Tuesday, August 12, 2014

For my father Bernard "Moon" Mullins.


Poem Explaining the Purpose of the Moon

I have a theory born in grief
though tempered by hope:
When night shrouds this Earth
after someone we love dies
the moon becomes a hole in the sky
is no longer the moon shining
the sun’s reflection down on us
but a portal, a window, letting in
a glimpse of limitless light
from a place we can’t usually see

It’s that portal each loved one
we lose steps through as they leave
us behind, only to emerge blinking
I imagine, smiling, a hand shielding
their eyes, in a place beyond
our lives.  A place somehow familiar
yet new.  A place they’ve felt before
but never known until now

And in that place they wait for us
though our seeing into where they are
through this moon, this hole in the sky
can only last so long, perhaps only as
long as our grief is fresh or as long
as our minds are capable of pulling
us back and forth between life and death
until this death becomes something
we can, we must, live with, because
somehow, the moon always seems
to become simply the moon again.
Except for those of us who know
otherwise.


Thursday, August 2, 2012

Mull (An Absence)

I recently discovered Alan Bigelow's amazing digital literature website webyarns.  One of the many excellent pieces on that site is called Moby Dick, which drew my attention because of my friend John Minichillo's excellent novel The Snow Whale.  So I dove in.  First, this piece presents you with a number of "classic" literary novels which are summarized in four sentences.  Then it allows you to write your own.  The parameters: four sentences, 800 characters.  The gauntlet had been thrown down.  I went for it.  Here's the result:


Mull (An Absence)


Mull liked to mull so he mulled

day in, day out 

answer in the bottom of an empty glass: mull 

fly on the screen: mull.


Mull met an unexpected girl

fell out of mull and into love 

what he didn't know: the girl

loved to mull, not Mull.


Mull lost the girl to a man who mulled

and when he asked her to think it over

she said, "What's to think about?"


Now Mull had to mull so he mulled

day in, day out.

Tuesday, February 21, 2012

Three Ways of the Saw

I've been focusing on the recent publication of my first collection of short stories, Three Ways of the Saw.

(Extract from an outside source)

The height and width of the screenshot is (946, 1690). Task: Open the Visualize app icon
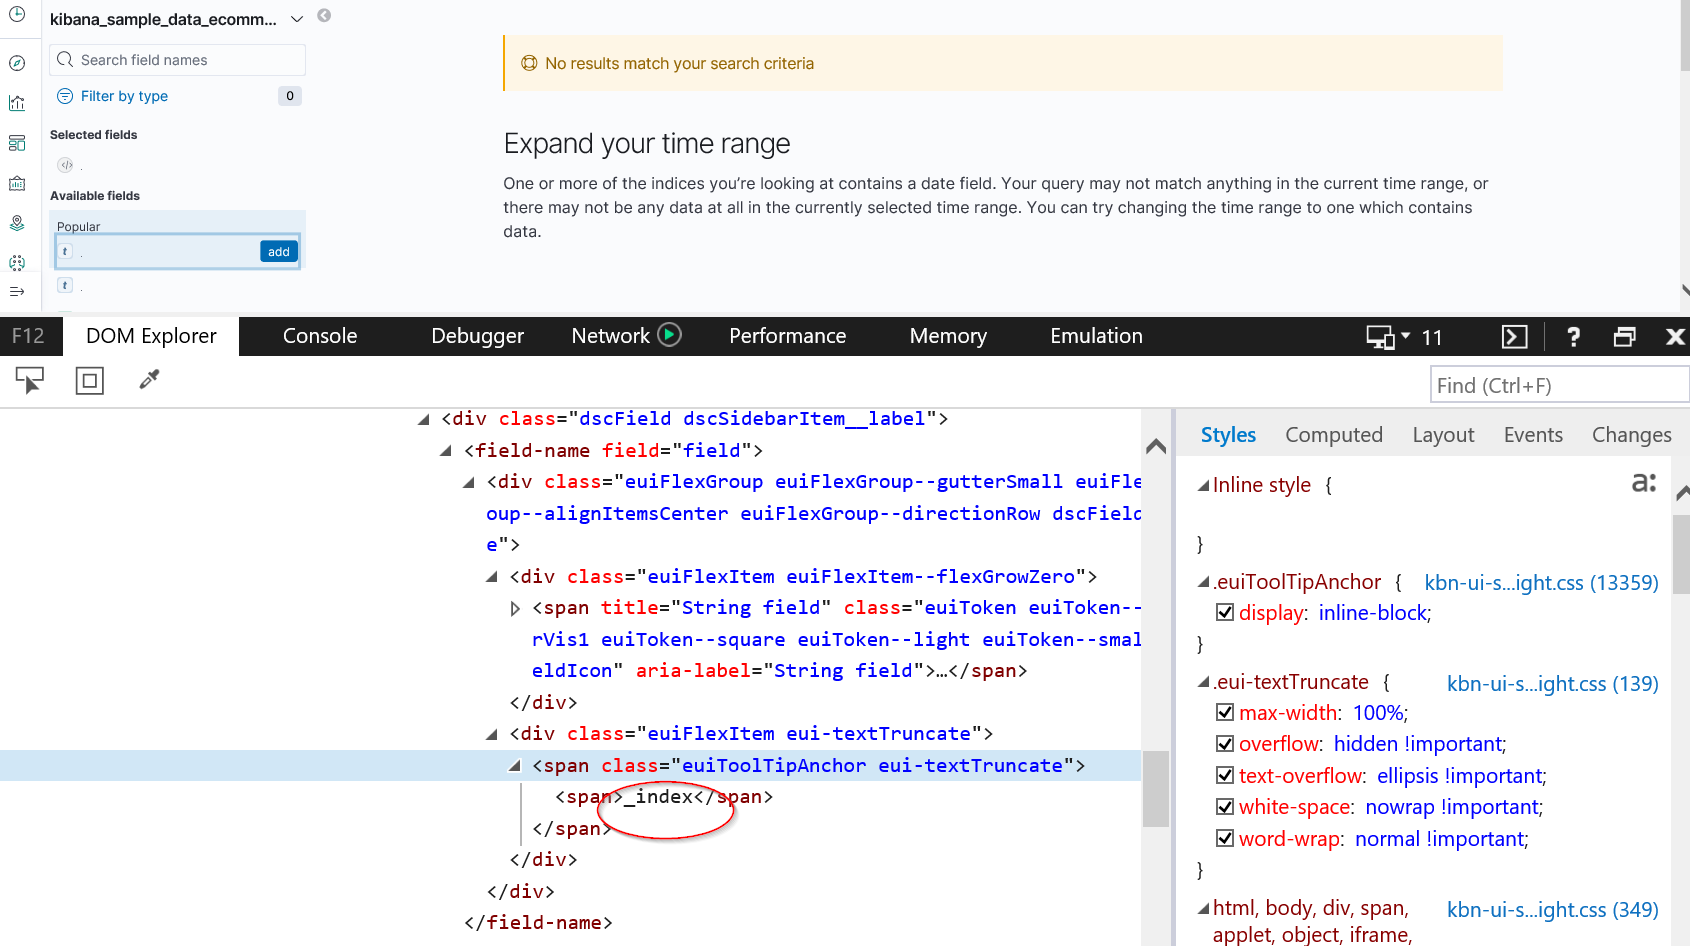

So not much has been going on here lately. If you're new to this blog, sniff around, there's some fun stuff. If you've been here before you've likely seen it all. So head on over to the Three Ways of the Saw blog, which is where I've been spending my time lately.

Read on!

Matt

Wednesday, August 17, 2011

Seven Stones


That tragedies can destroy what happiness there is in an instant.


That countless are dying and being killed right now.


That considering this is doing nothing to solve the problem.


As the whore packs his junk into a codpiece.


As a president signs lives away with her pen.


As I realize, again, how much less I am here without you.


Who I’ll never know.





Sunday, July 3, 2011

What So Proudly We Hail (This is the Space Age)

Oh, say can. Oh, say can. Oh, say can.
You see the stars bleed their red troubles
across the junked night sky. You hear
the white light of the universe grinding
on an axis bold as love. You know
the blue purpose of our future. This is
the space age. And we are here to go.